Data shown.
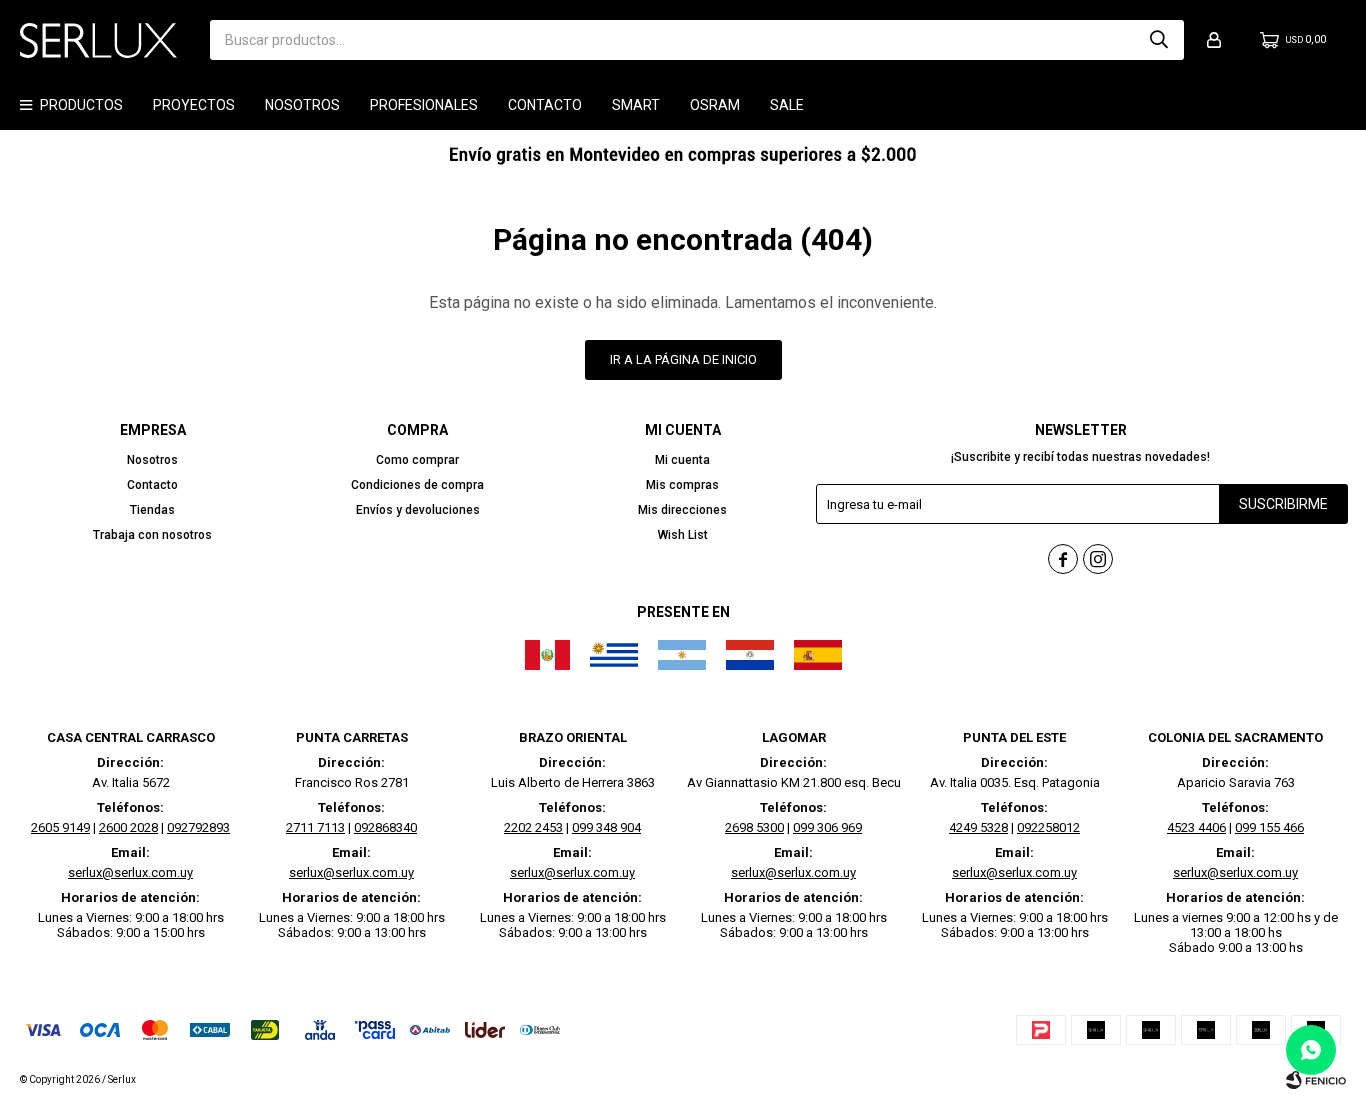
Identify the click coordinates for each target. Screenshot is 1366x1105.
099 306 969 (827, 827)
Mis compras (682, 485)
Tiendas (152, 510)
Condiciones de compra (417, 485)
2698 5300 (754, 827)
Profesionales (424, 105)
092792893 (198, 827)
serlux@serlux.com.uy (130, 872)
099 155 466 (1269, 827)
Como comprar (417, 460)
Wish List (683, 535)
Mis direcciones (682, 510)
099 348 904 (606, 827)
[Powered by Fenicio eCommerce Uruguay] (1316, 1080)
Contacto (545, 105)
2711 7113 (315, 827)
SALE (787, 105)
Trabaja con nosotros (152, 535)
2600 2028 (128, 827)
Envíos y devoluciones (418, 510)
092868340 (385, 827)
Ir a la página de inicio (683, 359)
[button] (1159, 40)
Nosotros (302, 105)
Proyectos (194, 105)
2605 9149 (60, 827)
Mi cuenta (682, 460)
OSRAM (715, 105)
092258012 (1048, 827)
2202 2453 (533, 827)
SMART (636, 105)
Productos (81, 105)
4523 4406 (1196, 827)
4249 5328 (978, 827)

Problem to solve.
Lines to set down from above: the line with "Profesionales (424, 105)", the line with "[button] (1159, 40)", and every line between, each exactly as written.

Exercise solution.
Profesionales (424, 105)
092792893 (198, 827)
serlux@serlux.com.uy (130, 872)
099 155 466 (1269, 827)
Como comprar (417, 460)
Wish List (683, 535)
Mis direcciones (682, 510)
099 348 904 (606, 827)
[Powered by Fenicio eCommerce Uruguay] (1316, 1080)
Contacto (545, 105)
2711 7113 (315, 827)
SALE (787, 105)
Trabaja con nosotros (152, 535)
2600 2028 (128, 827)
Envíos y devoluciones (418, 510)
092868340 (385, 827)
Ir a la página de inicio (683, 359)
[button] (1159, 40)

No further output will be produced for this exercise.